Frank Sauerbaum (RN); Felipe Harboe (PPD); los DC Matías Walker y Miguel Ángel Calisto; y Juan Antonio Coloma Jr., Sergio Gahona, los hermanos Enrique y Jacqueline van Rysselberghe (de seguro, habrá muchos más por ahí) se han dedicado a repartir cajas de víveres. Olvidando la frase bíblica que dice “que no sepa tu mano izquierda lo que hace tu mano derecha”, cada una de estas cajas lleva estampado el nombre y cargo del parlamentario donante.

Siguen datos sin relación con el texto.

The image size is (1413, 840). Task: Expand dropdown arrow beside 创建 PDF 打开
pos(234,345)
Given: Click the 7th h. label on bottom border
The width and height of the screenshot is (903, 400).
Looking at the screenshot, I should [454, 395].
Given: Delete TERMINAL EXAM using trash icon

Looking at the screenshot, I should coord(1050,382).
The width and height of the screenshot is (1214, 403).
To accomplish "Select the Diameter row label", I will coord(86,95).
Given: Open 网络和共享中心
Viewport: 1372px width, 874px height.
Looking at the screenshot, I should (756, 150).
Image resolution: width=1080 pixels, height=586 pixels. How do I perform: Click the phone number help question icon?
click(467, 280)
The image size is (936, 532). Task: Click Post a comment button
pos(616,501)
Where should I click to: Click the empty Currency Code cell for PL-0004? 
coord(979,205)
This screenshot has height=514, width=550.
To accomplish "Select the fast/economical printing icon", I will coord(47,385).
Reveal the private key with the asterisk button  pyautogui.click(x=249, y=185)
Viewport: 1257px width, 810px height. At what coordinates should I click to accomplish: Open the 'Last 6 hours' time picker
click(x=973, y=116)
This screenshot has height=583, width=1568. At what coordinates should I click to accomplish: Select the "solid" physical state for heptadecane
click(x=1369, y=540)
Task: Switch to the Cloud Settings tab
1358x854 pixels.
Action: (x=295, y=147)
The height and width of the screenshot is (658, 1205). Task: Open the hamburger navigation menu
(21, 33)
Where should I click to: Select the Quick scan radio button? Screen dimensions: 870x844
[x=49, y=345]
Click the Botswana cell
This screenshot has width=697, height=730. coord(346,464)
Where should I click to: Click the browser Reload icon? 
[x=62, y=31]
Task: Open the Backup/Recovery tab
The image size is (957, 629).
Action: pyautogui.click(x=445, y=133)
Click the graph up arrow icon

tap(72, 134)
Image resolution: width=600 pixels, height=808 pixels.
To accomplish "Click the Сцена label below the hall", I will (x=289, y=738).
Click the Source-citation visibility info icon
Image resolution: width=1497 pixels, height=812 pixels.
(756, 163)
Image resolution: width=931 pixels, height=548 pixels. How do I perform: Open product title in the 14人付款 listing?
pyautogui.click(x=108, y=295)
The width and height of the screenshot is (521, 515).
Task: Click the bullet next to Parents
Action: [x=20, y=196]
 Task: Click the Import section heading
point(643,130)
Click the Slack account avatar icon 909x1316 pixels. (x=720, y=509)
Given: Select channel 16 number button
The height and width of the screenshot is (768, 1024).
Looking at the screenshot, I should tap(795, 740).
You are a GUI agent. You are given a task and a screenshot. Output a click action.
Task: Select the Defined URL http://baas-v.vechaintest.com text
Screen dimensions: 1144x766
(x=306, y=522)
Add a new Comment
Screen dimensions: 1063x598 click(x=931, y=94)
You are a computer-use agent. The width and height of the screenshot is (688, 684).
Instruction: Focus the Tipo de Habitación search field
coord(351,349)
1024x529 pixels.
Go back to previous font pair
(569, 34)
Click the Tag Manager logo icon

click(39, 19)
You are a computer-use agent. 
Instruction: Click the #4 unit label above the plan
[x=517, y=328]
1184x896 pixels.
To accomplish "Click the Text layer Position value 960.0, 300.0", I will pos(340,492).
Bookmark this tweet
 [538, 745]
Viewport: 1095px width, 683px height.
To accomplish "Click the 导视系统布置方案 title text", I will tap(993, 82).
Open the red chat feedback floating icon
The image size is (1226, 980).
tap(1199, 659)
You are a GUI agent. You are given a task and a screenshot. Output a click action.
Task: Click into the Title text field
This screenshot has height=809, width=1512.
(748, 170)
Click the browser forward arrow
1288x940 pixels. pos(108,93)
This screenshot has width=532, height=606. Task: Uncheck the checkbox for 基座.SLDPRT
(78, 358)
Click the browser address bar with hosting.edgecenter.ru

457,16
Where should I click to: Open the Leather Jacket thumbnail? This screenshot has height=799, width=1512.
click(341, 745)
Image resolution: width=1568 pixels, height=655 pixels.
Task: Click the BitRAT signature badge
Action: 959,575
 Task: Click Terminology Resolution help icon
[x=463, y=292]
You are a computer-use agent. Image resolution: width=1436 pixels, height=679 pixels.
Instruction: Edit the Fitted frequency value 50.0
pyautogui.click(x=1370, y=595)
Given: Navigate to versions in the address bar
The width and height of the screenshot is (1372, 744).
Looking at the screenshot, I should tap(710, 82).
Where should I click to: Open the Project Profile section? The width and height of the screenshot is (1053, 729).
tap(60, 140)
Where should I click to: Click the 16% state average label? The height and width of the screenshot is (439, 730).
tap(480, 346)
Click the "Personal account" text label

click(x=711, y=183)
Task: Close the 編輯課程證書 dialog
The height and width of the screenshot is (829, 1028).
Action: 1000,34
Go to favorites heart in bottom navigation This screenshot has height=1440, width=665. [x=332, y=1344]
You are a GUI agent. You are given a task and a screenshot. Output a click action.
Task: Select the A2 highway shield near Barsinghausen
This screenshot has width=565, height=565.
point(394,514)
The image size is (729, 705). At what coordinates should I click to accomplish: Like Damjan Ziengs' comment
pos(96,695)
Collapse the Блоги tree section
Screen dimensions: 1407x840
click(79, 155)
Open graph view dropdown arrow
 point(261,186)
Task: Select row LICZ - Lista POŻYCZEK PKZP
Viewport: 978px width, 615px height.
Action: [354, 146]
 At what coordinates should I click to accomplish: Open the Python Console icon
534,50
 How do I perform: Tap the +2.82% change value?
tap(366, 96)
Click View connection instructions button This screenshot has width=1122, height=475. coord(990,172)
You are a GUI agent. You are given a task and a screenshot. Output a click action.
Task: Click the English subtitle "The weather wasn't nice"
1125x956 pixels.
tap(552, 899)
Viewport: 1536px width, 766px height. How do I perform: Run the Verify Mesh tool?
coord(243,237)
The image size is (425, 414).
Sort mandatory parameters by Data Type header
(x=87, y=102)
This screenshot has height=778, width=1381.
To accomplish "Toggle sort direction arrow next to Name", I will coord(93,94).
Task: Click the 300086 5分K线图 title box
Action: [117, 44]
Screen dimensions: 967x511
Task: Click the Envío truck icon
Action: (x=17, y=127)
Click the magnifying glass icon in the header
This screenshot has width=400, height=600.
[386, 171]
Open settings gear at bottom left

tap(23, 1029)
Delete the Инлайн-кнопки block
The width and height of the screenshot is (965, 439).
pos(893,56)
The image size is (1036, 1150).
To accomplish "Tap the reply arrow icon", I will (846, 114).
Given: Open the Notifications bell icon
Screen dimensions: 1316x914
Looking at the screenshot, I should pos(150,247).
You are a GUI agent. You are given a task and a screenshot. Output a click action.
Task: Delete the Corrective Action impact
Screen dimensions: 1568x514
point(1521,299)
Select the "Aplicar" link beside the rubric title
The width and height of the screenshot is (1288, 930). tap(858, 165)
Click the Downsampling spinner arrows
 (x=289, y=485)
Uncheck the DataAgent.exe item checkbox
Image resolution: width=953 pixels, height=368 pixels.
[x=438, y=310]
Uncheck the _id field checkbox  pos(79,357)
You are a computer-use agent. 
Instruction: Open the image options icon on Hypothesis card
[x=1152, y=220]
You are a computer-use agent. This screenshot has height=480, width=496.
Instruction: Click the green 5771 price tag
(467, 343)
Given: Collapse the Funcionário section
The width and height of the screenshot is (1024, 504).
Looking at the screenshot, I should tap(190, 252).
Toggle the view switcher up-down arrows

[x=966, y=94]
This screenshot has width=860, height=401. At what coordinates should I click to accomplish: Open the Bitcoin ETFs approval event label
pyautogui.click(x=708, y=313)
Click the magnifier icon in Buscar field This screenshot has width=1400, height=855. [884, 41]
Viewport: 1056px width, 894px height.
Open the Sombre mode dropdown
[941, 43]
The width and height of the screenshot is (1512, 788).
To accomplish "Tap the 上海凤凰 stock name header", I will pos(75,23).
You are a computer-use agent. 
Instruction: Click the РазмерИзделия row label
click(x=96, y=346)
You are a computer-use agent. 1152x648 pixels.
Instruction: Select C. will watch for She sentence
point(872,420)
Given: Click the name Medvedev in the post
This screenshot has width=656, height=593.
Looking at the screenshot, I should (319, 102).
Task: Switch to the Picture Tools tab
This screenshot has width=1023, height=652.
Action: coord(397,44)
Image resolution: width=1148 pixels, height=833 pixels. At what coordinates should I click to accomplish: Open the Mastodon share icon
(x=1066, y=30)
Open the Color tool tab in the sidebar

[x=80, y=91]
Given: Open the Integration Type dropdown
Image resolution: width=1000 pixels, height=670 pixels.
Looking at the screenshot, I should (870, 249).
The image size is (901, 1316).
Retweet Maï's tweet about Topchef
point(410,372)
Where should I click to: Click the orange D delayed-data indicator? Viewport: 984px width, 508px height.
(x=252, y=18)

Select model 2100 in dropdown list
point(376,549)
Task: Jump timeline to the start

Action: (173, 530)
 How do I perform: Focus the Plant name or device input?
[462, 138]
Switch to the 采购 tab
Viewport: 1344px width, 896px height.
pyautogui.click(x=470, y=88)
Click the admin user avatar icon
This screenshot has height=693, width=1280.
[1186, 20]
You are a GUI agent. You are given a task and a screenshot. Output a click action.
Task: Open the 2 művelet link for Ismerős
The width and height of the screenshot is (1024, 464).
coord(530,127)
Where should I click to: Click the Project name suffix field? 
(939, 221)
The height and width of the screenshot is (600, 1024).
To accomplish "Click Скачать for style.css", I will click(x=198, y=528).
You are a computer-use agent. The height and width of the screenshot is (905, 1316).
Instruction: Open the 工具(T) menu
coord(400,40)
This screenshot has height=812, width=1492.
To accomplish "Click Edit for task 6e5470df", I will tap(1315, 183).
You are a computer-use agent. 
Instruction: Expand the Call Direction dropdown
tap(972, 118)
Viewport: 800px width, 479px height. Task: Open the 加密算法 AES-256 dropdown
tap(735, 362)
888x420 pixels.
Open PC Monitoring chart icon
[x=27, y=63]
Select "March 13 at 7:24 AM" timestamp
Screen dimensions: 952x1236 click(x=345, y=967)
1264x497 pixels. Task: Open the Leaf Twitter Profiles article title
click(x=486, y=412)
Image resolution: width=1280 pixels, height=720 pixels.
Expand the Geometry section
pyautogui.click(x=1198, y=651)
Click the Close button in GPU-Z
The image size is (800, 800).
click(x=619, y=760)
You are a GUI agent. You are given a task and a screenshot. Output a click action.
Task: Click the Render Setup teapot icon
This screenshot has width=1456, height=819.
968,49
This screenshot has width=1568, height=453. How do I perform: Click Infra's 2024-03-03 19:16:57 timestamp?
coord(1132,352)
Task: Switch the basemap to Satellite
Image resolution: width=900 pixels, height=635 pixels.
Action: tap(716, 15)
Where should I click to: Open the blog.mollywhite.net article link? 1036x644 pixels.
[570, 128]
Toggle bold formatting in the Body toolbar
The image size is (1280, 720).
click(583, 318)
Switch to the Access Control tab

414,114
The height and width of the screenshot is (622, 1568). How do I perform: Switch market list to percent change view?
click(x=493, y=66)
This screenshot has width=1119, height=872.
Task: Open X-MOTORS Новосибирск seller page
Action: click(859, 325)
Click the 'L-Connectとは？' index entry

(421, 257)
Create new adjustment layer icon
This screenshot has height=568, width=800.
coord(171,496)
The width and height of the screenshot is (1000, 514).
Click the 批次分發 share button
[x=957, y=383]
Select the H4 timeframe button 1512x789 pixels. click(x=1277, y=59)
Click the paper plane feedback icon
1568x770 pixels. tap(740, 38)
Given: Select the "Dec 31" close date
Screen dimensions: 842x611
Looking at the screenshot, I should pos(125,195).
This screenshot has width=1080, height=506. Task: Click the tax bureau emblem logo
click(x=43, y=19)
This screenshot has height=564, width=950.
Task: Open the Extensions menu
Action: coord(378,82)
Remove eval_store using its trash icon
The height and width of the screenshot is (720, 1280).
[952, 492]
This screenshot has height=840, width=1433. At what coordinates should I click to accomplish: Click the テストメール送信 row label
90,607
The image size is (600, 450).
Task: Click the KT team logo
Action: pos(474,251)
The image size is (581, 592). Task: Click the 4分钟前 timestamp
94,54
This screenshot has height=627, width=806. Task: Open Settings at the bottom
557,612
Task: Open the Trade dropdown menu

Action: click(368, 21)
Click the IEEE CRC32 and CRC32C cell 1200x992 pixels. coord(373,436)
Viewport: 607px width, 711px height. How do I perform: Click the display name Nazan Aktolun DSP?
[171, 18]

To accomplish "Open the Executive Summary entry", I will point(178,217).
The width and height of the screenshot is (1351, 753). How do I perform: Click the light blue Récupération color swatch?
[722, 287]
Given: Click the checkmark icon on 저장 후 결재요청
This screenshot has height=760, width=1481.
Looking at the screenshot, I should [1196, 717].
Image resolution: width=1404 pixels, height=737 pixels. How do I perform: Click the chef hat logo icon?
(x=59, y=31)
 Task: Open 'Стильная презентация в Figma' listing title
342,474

El Servicio Electoral ya ha iniciado una investigación tendiente a clarificar si estos supuestos donativos significan gastos electorales fuera de los plazos autorizados por la ley. Los generosos aportantes han señalado que todo esto ellos lo hacen con recursos propios, lo que no es cierto. Como se comentó en este medio en la semana anterior (a propósito de las “donaciones” de los parlamentarios de Revolución Democrática a un fondo personal destinado a financiar sus propias campañas futuras) esto está demostrando que el elevadísimo nivel de las “dietas”  les permite darse estos gustitos con cargo no a su bolsillo sino a recursos públicos financiados por todos los contribuyentes.

Más allá de todo, sin embargo, el tema envuelve (aunque esta dama y estos caballeros seguramente jamás lo reconocerán) un aspecto moral relevante. Se trata ni más ni menos que de aprovecharse de un estado de necesidad con fines publicitarios y electorales. En buenas cuentas, a pesar de ser todos ellos representantes ciudadanos, son personas que viven su propio mundo, su realidad elitaria, que persiguen propósitos de interés individual pero que nunca lograrán una real conexión con las angustias y esperanzas de los pobres.

El desprestigio que sufre el Parlamento y el malestar social generalizado ratifican los sentimientos de la gente.